それが私の肩書きのおかげだとしても、とりあえず今は信用していいだろう。
互いの利用価値がなくならない限りは、この関係は維持しようとするはず。
「なら、とりあえずの用事は終わりということでいいか?
今後の動き方とかについてはどうせ今すぐ決められないだろう」
「そうですね、前回の件もまだ後処理が残っています。
それと、新しい方が都市に付くまで自分が公務を仕切る必要があるでしょう。
なので具体的な計画に付いては後ほどまた席を用意するとしましょう」
「そうか、ならこれで失礼したいと思う。エレミアもそれでいいよね?」
「――少し話したいことがあるから、アユムは先に外で待っててもらえないかな?」
私の言葉にエレミアは少し間をおいてからそう話した。
エレミアの顔色を伺ってみても、気になるところは感じられない。
依然として、いつものエレミアである。
ならば私が気にする必要はないだろう。
代わりにベルジュの方に視線を向けた。
「だそうだが、大丈夫か?」
「もちろん、エルフの方々とは良い協力関係を結びたいと自分は思ってますので」
「ああそうか、じゃあエレミア。
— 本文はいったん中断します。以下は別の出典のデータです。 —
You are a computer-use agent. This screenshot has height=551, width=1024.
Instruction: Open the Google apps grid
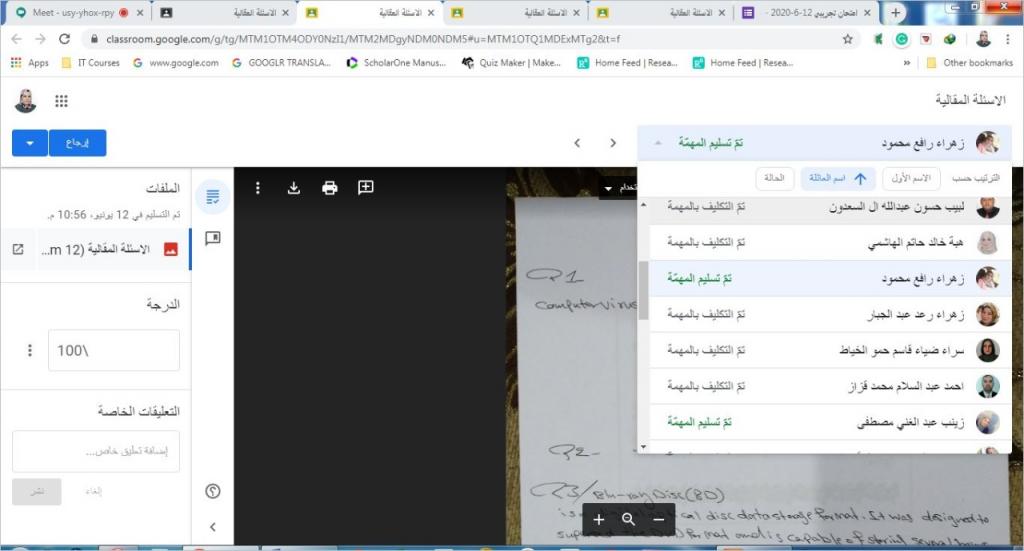tap(61, 101)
私は外で待ってるから」
「わかった、先に帰っちゃ駄目だからね?」
「了解」
「無視されるのもつらいものがありますね……」
ふざけているベルジュは無視してそのまま部屋を出た。
アリ一匹すら見当たらない、静寂だけが漂う廊下。
語られる内容を他の人間に聞かれたくないためとは言っていたが――
いや、それこそ私とは関係ない話か。
どっちらにしろ、防音対策は完璧な部屋だ。
それは閉じ込められてたとき既に説明されてたし、嘘ではなかったようだ。
中の音は何一つ聞こえない廊下で一人、色んなことを考えながら時間をつぶす。
体感的に五分くらいが過ぎてから、エレミアは部屋から出てきた。
「何の話をしたか聞いてもいい?」
「大したことは話してないけど、恥ずかしいから教えない」
「……そうか」
理由が恥ずかしいと来たか。
まあ、だったら本当に気にする必要はないだろうな。
私は何も言わずにそのまま廊下の先へと視線を移しながら言った。
「じゃあ、行こうか」
「うん!」
後ろで元気よく答えるエレミアの声を聞きながら、建物を出た。
考えるのは今後のための動き方。
それを明確にするためにも、もう一度あそこによる必要がある。
今後の不安と、やらなければいけないもの、押し寄せる群衆まで、思い浮かぶ色んなものに頭痛を感じながら宿へと帰ってきた。